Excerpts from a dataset
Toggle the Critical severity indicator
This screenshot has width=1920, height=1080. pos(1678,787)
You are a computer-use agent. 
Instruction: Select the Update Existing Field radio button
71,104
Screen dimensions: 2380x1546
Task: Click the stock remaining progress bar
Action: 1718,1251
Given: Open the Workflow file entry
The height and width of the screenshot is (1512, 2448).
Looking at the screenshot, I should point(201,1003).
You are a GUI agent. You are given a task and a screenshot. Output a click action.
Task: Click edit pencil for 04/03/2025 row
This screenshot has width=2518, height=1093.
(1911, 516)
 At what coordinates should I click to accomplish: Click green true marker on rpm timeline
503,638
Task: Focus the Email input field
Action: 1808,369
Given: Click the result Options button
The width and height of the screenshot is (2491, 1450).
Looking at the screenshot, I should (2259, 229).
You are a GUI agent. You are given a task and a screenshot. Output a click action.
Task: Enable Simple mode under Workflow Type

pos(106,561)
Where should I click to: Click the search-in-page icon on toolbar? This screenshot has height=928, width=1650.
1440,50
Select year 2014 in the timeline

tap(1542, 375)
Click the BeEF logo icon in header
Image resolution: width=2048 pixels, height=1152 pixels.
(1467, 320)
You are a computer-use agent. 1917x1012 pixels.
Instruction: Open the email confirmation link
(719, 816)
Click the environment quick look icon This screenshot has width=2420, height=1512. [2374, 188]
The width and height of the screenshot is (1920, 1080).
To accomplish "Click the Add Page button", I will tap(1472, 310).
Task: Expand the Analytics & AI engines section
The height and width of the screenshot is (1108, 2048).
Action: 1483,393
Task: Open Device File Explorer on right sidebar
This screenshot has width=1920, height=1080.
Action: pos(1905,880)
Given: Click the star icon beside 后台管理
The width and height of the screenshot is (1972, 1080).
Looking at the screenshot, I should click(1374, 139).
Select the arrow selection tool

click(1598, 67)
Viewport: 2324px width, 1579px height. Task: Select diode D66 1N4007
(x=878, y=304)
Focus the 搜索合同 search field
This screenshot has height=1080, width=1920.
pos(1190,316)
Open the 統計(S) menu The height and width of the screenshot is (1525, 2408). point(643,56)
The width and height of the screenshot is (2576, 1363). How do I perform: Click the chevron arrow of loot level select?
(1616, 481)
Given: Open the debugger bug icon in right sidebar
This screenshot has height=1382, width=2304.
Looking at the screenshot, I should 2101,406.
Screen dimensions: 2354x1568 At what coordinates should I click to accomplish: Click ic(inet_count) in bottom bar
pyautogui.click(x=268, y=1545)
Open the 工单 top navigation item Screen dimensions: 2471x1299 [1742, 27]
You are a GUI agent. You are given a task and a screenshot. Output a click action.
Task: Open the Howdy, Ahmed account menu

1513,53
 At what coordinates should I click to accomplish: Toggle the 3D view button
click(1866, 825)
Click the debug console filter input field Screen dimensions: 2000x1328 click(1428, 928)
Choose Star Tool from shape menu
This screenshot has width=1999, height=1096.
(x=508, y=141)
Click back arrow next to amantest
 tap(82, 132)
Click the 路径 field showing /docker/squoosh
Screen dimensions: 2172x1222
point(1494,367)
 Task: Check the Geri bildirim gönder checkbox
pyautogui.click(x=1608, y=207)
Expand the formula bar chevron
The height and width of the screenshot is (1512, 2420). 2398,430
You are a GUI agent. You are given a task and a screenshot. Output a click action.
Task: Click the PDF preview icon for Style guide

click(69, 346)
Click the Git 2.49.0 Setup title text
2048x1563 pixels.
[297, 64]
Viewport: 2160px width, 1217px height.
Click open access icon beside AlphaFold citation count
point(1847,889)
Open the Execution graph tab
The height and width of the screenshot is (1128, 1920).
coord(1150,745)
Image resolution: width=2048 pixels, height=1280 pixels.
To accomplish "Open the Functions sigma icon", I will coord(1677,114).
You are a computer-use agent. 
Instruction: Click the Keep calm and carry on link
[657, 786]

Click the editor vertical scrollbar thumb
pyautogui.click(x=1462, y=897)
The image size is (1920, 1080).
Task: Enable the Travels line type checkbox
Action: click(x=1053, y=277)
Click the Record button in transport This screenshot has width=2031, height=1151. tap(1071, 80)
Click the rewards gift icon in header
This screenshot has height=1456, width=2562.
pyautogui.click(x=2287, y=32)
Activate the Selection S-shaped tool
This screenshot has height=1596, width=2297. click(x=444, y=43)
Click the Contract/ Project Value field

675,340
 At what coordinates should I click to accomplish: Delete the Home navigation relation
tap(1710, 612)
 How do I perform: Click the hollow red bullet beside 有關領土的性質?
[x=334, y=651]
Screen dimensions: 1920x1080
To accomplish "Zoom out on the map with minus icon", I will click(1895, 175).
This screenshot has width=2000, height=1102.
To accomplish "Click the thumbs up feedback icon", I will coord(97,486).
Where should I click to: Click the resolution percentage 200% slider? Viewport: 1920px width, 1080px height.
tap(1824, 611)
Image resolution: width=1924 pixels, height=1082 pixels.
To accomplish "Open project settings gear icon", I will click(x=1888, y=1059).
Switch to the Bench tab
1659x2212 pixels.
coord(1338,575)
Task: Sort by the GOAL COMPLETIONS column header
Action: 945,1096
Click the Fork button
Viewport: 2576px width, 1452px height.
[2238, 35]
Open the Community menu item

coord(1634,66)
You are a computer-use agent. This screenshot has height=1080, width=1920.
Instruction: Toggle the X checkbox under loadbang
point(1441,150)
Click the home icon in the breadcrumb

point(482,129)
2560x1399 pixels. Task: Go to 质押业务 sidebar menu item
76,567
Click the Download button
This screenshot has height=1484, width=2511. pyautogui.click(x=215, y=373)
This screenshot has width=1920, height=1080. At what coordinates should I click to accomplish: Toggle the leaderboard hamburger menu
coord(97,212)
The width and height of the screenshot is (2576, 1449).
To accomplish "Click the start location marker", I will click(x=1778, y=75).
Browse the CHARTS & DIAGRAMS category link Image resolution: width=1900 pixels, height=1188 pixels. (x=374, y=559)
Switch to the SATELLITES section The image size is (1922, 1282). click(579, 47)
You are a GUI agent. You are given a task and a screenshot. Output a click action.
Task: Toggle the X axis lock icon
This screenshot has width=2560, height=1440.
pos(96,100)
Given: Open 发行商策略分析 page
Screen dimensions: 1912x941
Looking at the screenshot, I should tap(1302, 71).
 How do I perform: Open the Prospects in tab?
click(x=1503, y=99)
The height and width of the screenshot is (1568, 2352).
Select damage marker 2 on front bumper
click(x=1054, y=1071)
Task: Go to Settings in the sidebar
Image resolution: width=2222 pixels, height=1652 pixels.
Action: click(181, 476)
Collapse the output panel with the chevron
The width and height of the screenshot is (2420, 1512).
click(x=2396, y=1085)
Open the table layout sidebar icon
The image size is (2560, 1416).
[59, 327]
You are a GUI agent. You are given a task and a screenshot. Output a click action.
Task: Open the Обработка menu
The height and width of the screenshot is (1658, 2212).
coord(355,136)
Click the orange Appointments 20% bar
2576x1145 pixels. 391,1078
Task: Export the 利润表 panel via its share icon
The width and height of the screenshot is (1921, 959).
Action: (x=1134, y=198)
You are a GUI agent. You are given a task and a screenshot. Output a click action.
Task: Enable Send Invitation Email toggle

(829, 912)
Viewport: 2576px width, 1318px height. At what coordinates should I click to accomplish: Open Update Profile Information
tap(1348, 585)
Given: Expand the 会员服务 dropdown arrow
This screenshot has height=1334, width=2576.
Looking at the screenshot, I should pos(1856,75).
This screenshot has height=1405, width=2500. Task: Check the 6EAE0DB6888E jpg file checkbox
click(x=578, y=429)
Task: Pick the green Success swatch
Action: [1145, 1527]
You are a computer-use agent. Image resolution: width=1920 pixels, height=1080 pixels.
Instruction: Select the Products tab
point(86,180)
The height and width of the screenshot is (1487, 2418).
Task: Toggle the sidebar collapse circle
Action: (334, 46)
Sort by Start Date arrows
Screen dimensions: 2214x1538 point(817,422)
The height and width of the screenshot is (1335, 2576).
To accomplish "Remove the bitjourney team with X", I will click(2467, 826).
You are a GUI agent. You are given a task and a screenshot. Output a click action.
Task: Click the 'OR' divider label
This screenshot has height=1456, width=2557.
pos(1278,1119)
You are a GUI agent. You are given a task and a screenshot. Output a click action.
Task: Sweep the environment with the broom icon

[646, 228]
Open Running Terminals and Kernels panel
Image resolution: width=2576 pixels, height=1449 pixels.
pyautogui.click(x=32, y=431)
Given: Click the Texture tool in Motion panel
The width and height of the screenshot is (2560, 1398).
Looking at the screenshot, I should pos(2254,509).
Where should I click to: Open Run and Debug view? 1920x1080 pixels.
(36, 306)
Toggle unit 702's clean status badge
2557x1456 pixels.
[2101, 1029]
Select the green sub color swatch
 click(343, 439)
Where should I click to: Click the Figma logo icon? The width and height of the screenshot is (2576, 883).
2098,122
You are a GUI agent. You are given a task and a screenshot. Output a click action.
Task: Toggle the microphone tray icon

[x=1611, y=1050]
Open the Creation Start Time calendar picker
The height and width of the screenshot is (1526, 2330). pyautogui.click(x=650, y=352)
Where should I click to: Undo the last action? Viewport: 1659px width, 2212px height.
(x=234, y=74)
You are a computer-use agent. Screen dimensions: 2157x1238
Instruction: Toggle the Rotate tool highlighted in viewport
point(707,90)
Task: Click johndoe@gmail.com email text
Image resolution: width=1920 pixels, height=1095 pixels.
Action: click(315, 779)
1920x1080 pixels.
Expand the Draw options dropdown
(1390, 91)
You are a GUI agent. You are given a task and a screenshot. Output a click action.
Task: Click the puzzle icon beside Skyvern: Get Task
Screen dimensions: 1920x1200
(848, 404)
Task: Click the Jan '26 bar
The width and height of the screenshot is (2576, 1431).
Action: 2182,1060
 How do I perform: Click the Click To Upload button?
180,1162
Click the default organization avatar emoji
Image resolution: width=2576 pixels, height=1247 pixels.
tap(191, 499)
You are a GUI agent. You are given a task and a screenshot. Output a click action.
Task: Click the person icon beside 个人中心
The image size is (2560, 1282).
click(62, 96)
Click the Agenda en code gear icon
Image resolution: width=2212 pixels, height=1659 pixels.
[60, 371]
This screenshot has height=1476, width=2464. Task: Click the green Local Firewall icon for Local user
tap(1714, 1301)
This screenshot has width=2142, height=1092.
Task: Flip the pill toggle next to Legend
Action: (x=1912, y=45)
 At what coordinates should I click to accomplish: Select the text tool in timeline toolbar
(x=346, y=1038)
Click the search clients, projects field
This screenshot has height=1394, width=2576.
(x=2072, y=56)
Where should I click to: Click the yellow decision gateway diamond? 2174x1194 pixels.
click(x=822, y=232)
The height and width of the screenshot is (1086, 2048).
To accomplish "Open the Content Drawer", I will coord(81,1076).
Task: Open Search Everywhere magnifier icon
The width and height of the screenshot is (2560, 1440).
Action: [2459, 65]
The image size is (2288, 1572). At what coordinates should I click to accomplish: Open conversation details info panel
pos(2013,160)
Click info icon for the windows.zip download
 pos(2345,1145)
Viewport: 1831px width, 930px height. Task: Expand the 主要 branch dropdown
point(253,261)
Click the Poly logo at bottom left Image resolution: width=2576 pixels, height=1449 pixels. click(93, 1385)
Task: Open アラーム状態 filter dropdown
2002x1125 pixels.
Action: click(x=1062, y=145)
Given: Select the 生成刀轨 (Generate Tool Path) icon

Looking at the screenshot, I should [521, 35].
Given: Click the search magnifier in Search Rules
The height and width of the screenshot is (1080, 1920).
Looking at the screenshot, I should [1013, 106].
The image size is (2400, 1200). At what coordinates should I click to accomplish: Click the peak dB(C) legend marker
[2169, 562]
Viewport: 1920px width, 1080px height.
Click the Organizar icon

EXERCISE REQUIREMENTS
Each line in the data that holds the string "computer" must be returned.

ANSWER FOR THIS EXERCISE
You are a computer-use agent. 
You are a computer-use agent. 1917x1012 pixels.
You are a computer-use agent. 
You are a computer-use agent. This screenshot has height=1080, width=1920.
You are a computer-use agent. Image resolution: width=1920 pixels, height=1080 pixels.
You are a computer-use agent. Screen dimensions: 2157x1238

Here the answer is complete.